- Opening Delimiter -

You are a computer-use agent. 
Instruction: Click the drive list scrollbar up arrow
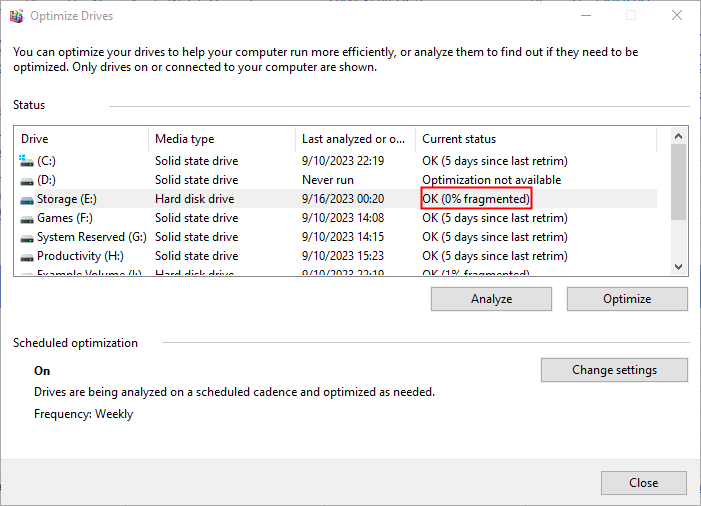(679, 135)
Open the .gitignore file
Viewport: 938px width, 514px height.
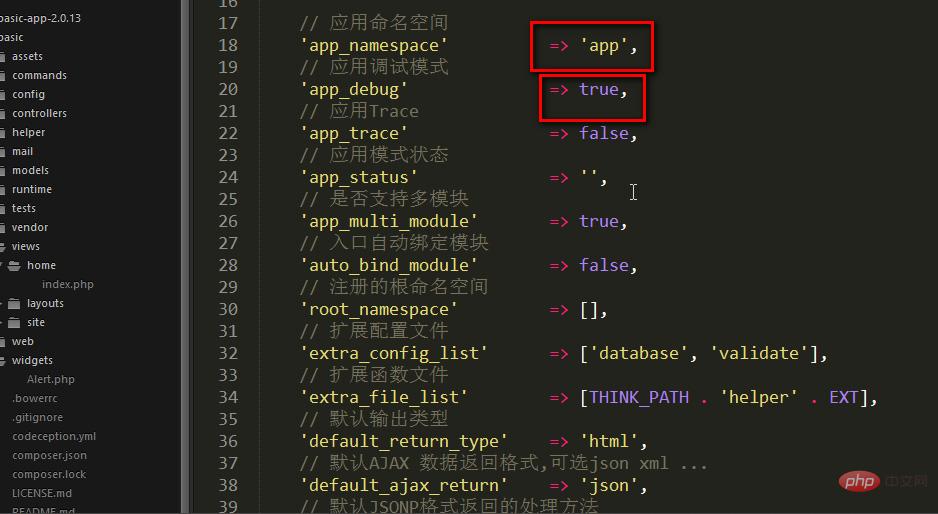(37, 417)
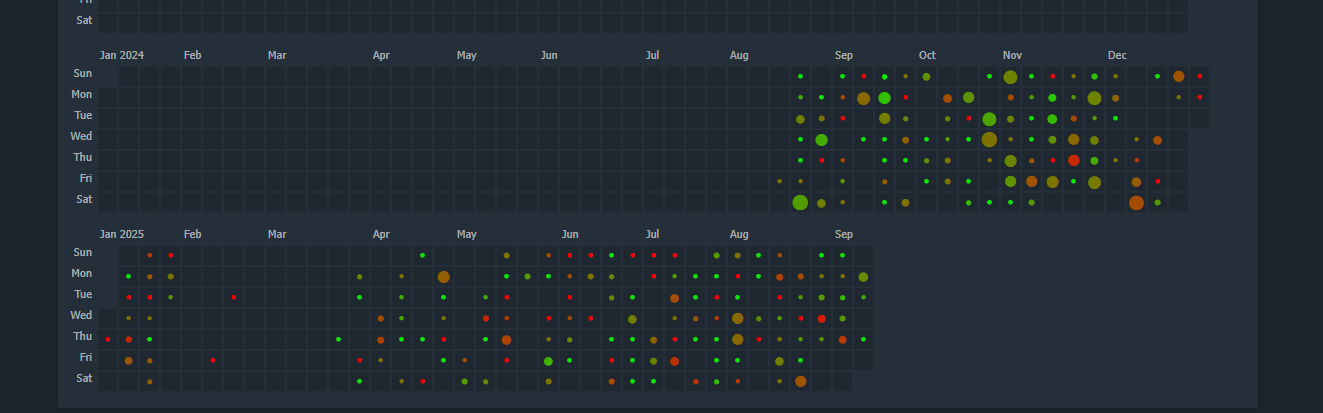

- Closing Delimiter -

Exercise goal. Give the records again exactly, without pictures.

Solution for this problem.
You are a computer-use agent. 
Instruction: Click the drive list scrollbar up arrow
(679, 135)
Open the .gitignore file
Viewport: 938px width, 514px height.
(37, 417)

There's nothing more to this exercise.